Your copy should begin at the line containing "Write A Review (36, 2274)" and end at the last line of the records; transcribe those lines exactly and leave out every picture.

▸ ENTRIES SUPPLIED
::::::

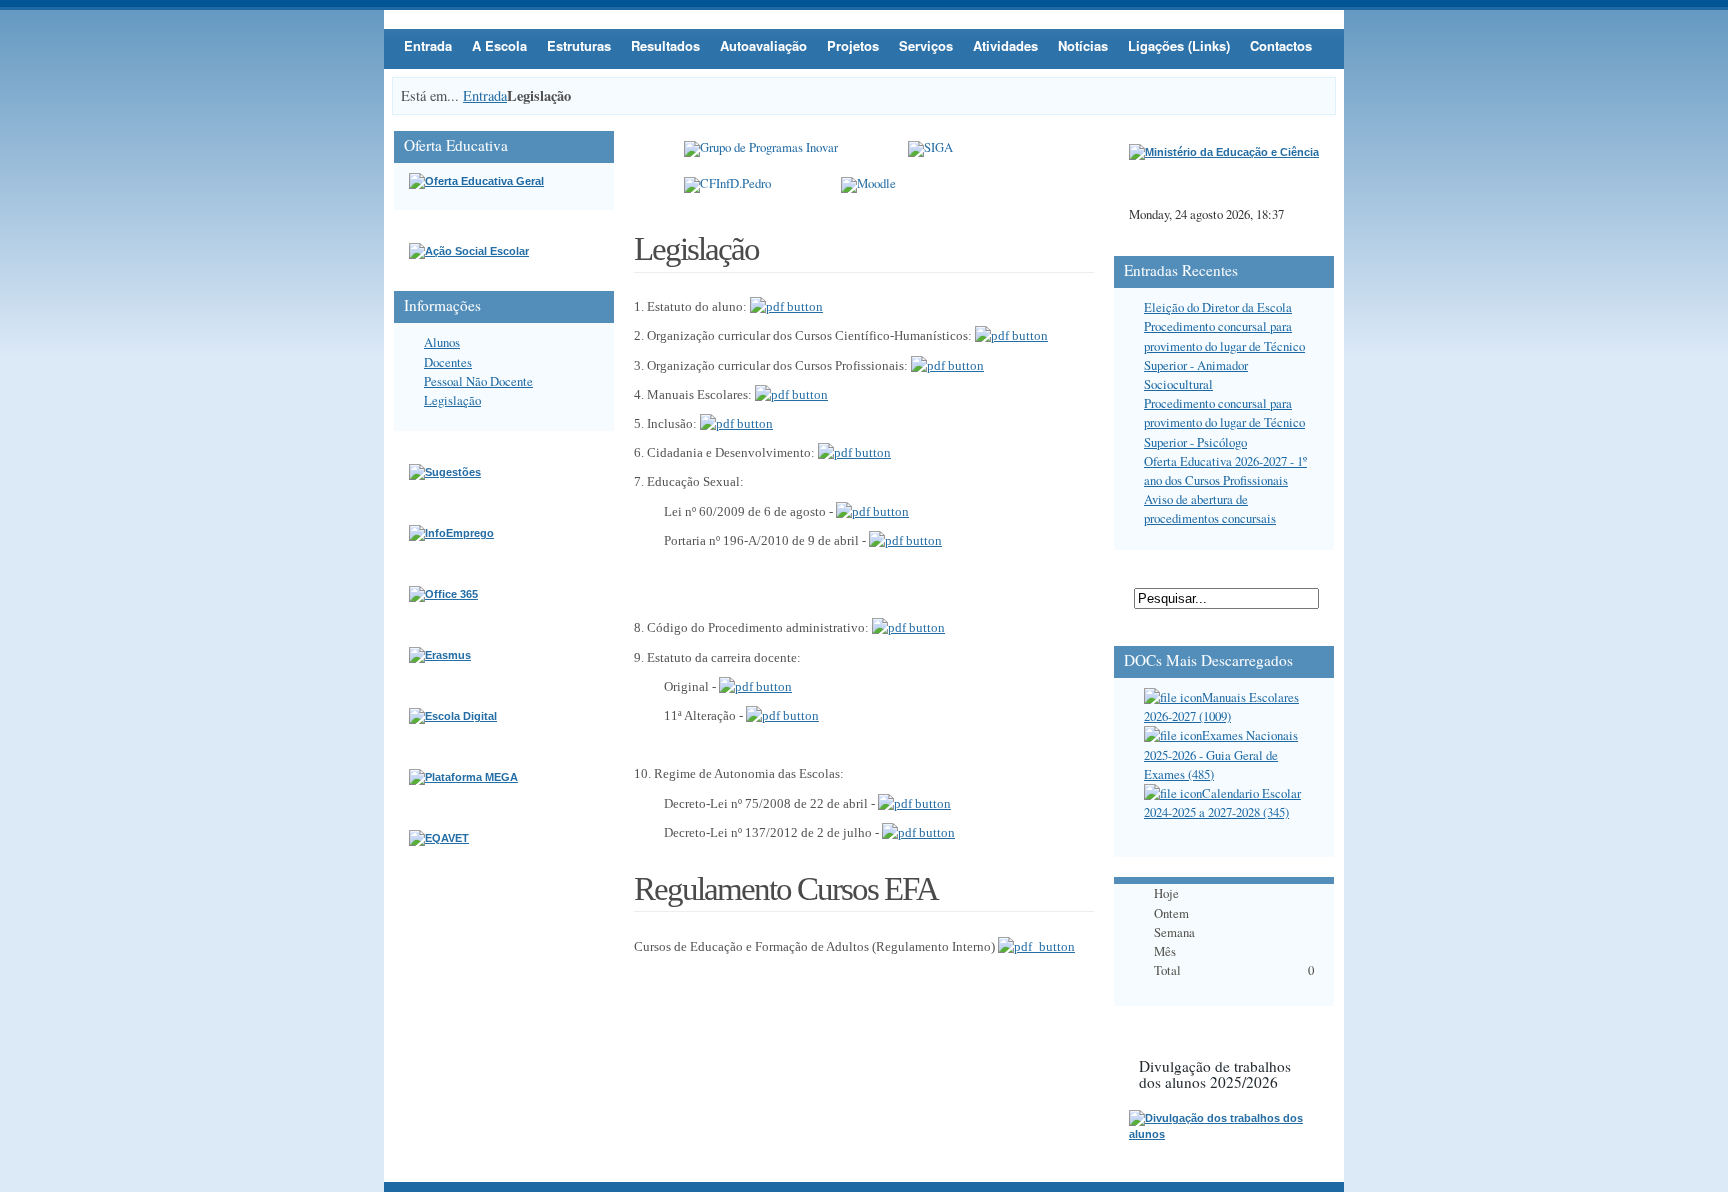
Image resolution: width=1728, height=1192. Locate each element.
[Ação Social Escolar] (469, 251)
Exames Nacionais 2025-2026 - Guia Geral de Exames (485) (1221, 754)
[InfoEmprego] (451, 533)
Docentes (448, 362)
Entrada (428, 45)
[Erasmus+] (440, 655)
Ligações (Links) (1179, 45)
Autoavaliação (763, 45)
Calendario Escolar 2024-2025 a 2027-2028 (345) (1222, 802)
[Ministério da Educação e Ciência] (1224, 152)
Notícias (1083, 45)
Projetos (853, 45)
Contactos (1281, 45)
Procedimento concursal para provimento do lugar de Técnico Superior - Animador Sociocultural (1224, 355)
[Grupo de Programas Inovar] (761, 149)
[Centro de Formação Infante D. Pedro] (727, 185)
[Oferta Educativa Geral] (476, 181)
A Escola (499, 45)
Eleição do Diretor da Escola (1218, 307)
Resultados (665, 45)
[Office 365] (443, 594)
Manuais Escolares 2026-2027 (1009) (1221, 706)
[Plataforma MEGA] (463, 777)
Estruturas (579, 45)
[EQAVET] (439, 838)
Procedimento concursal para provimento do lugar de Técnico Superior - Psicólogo (1224, 422)
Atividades (1005, 45)
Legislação (452, 400)
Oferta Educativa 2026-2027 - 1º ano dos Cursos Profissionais (1225, 470)
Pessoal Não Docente (478, 381)
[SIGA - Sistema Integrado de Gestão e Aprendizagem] (930, 149)
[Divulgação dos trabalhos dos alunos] (1224, 1134)
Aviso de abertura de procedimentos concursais (1210, 508)
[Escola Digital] (453, 716)
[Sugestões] (445, 472)
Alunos (442, 342)
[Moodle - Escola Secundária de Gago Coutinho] (868, 185)
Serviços (926, 45)
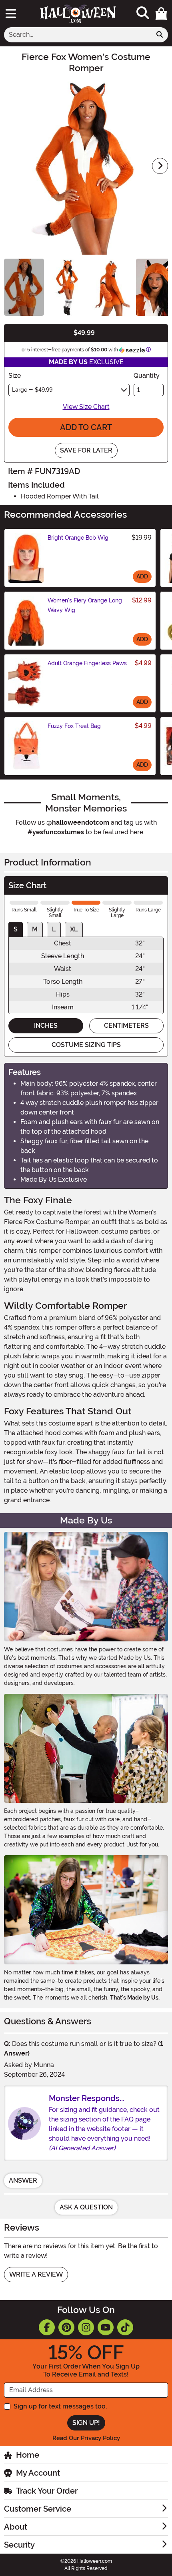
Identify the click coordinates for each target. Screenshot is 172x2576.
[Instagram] (86, 2327)
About (15, 2527)
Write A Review (36, 2274)
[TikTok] (125, 2327)
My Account (38, 2473)
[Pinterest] (66, 2327)
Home (27, 2455)
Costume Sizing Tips (86, 1045)
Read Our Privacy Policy (86, 2438)
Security (19, 2545)
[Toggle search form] (142, 13)
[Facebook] (47, 2327)
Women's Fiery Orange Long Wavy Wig (85, 605)
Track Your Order (47, 2491)
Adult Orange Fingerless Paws (87, 663)
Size (14, 375)
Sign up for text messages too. (60, 2406)
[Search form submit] (159, 34)
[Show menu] (11, 13)
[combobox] (78, 34)
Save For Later (86, 450)
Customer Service (37, 2509)
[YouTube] (106, 2327)
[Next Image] (160, 166)
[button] (161, 13)
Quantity (147, 375)
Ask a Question (86, 2207)
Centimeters (126, 1025)
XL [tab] (74, 929)
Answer (23, 2180)
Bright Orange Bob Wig (78, 537)
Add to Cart (86, 427)
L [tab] (54, 929)
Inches (46, 1025)
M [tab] (35, 929)
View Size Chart (86, 407)
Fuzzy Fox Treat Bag (74, 726)
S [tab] (16, 929)
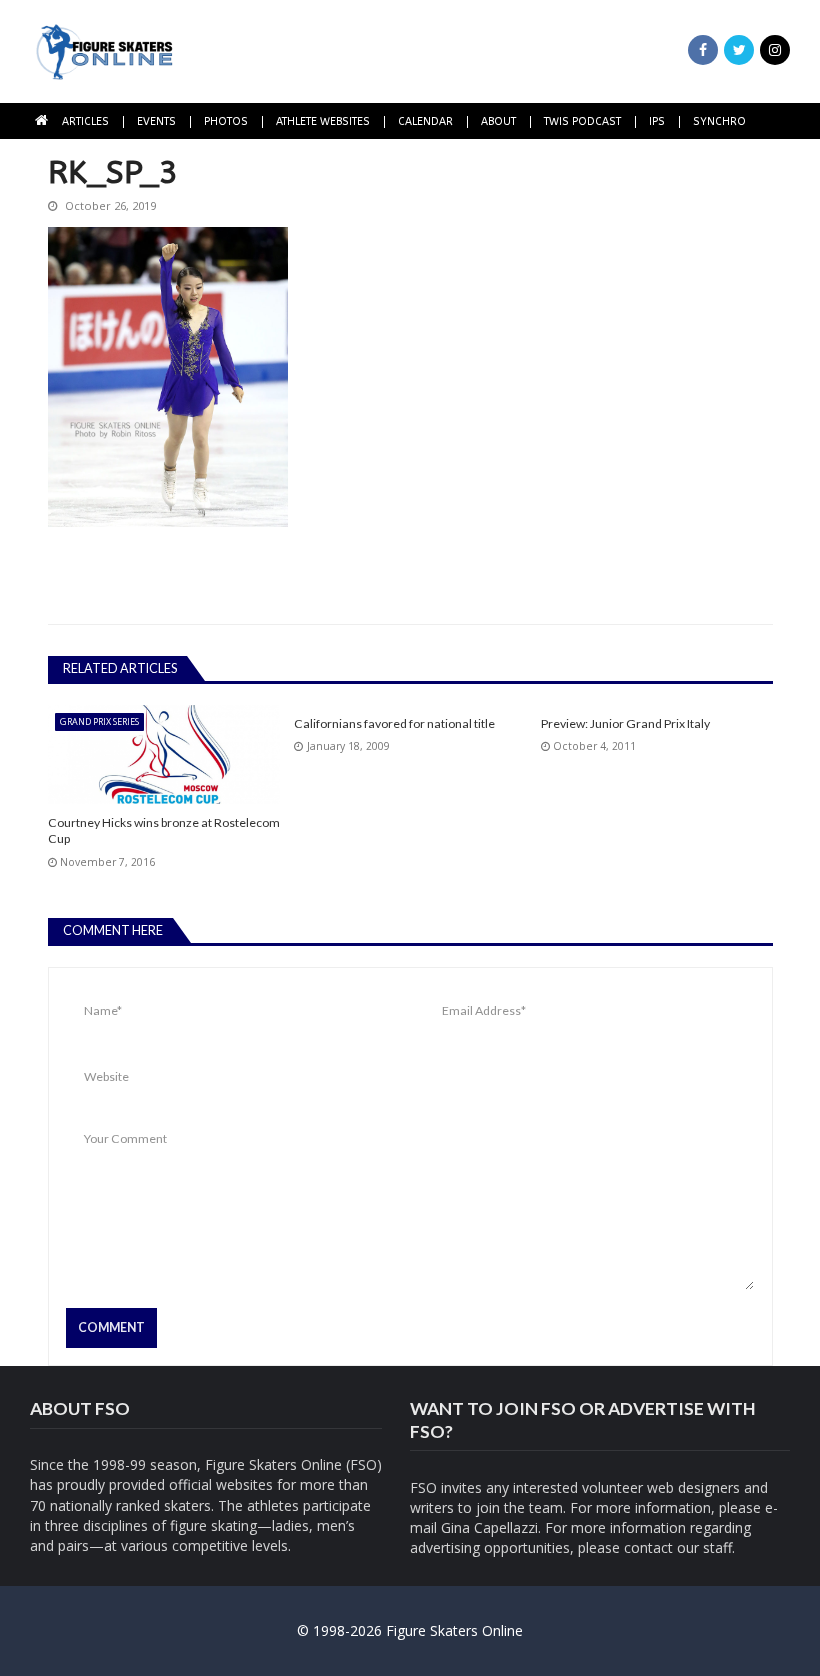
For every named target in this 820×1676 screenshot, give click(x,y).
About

::::::

▸ COMPLETED TASK
Write A Review (36, 2274)
[TikTok] (125, 2327)
My Account (38, 2473)
[Pinterest] (66, 2327)
Home (27, 2455)
Costume Sizing Tips (86, 1045)
Read Our Privacy Policy (86, 2438)
Security (19, 2545)
[Toggle search form] (142, 13)
[Facebook] (47, 2327)
Women's Fiery Orange Long Wavy Wig (85, 605)
Track Your Order (47, 2491)
Adult Orange Fingerless Paws (87, 663)
Size (14, 375)
Sign up for text messages too. (60, 2406)
[Search form submit] (159, 34)
[Show menu] (11, 13)
[combobox] (78, 34)
Save For Later (86, 450)
Customer Service (37, 2509)
[YouTube] (106, 2327)
[Next Image] (160, 166)
[button] (161, 13)
Quantity (147, 375)
Ask a Question (86, 2207)
Centimeters (126, 1025)
XL [tab] (74, 929)
Answer (23, 2180)
Bright Orange Bob Wig (78, 537)
Add to Cart (86, 427)
L [tab] (54, 929)
Inches (46, 1025)
M [tab] (35, 929)
View Size Chart (86, 407)
Fuzzy Fox Treat Bag (74, 726)
S [tab] (16, 929)
For every named target in this 820×1676 screenshot, give click(x,y).
About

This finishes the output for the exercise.